# Kato and Bachman



## JNR1 (Oct 24, 2010)

Ok forgive my ignorance but new to DCC. So I have a Kato power pack and a Bachman EZ DCC. How do I hook up the Bachman. Do I ahve to get a special feeder track and if I use teh Bachman do I need the Power Pack for the switches. Thanks for any help but pretty new to this.


----------



## Bman (Aug 24, 2010)

JNR1, sorry I can't help you too much with the hookup of you EZ command as I am not familiar with that system. There should be two wires that you need to hook to the track from the EZ Command and then you should be in business. 

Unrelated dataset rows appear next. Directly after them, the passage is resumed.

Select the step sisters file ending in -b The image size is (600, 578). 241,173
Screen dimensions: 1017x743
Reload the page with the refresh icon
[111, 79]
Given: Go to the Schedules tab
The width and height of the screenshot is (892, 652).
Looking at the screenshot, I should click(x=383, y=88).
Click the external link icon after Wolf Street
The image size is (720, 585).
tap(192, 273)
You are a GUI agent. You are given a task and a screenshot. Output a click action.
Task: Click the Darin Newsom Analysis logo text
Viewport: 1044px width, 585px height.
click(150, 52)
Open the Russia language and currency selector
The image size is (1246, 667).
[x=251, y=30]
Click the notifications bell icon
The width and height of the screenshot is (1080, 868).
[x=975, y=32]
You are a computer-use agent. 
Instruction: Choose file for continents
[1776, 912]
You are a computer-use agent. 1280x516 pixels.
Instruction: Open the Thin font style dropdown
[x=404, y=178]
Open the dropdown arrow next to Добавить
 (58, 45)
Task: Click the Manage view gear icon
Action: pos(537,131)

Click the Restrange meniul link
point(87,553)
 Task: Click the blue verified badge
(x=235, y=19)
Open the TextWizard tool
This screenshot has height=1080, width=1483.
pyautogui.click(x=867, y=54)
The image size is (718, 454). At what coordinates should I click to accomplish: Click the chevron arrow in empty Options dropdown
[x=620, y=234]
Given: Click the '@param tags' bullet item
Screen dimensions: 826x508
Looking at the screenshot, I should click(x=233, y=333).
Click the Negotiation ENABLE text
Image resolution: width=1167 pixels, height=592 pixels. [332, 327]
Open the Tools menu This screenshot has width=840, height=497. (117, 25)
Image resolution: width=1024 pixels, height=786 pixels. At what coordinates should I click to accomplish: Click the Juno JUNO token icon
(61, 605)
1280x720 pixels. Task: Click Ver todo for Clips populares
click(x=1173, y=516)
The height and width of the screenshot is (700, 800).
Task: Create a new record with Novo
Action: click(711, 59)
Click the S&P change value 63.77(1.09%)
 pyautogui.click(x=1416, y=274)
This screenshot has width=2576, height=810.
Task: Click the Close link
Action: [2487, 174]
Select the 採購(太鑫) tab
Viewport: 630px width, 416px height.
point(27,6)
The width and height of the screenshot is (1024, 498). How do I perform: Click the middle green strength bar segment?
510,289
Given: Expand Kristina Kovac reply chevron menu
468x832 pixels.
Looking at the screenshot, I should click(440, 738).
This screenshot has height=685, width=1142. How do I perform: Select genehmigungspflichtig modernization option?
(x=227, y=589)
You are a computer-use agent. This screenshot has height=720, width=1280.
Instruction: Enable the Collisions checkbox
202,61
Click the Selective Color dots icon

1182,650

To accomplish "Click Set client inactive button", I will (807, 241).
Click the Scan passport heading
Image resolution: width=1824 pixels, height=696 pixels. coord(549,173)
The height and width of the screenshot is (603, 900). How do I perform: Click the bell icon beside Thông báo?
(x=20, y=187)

I still use my old power pack to control all of my switches, I didn't change anything there. I am thinking that you might need to do the same thing in order to control your switches.

Sorry I wasn't much help


----------



## JNR1 (Oct 24, 2010)

*Your Message*

thanks i will us with kato power pack. Can you assist me in telling me how you hook up all of the switches to one power pack forgive my ignorance much appreciate your help


----------



## tankist (Jun 11, 2009)

JNR1, your question is very ambiguous and not clear. i can answer it in many ways and completley mislead you. can you explain what is it that you have and what you trying to do. bes psecific about your equipment, what switches, what turnouts, what command station, etc

you mentioned you new to DCC, so while you let people respond to your hopefully more specific question, examine http://www.dccwiki.com/Introduction_to_DCC and get up to speed on the subject


----------



## JNR1 (Oct 24, 2010)

Thanks I have a Kato poer pack and about 8 switches. I am unsure how to hook them all up to the power pack, Obvioulsy each electric switch has wires. So I guess I have eight sets of wires for the switches and an unsure how to get power to them so i can operate them all from a central location


----------



## tankist (Jun 11, 2009)

JNR1 said:


> Thanks I have a Kato poer pack and about 8 switches. I am unsure how to hook them all up to the power pack, Obvioulsy each electric switch has wires. So I guess I have eight sets of wires for the switches and an unsure how to get power to them so i can operate them all from a central location


switches/turnout tracks are made by different manufacturers. they can be manual or with electric switch machine. machines are also can be made by different manufacturers and can be either coil driven (single coil or double) or stall motor. so, what is it that you have?

you mentioned EZ Command, so do you want to control your switches via DCC and use stationary decoders for the remote machines? or via separate panel independent of DCC? 

you can take a look at my panel to get idea what can be done


----------



## JNR1 (Oct 24, 2010)

via a separate panel independent from DCC


----------



## tankist (Jun 11, 2009)

so assuming atlas coil switches (since you decided to not specify otherwise) you can acomplish with the ugly atlas switch controller or a push button connected to power source (does not have to be specificaly RR powerpack, any 12V wall brick will do)

but for reliable operation coil switch driver device (AKA Capacitor discharge unit), is needed


----------



## JNR1 (Oct 24, 2010)

thanks -somehow my message before got cut off sorry I was using -kato unitrack and switches so am i right that i need a dc converter


----------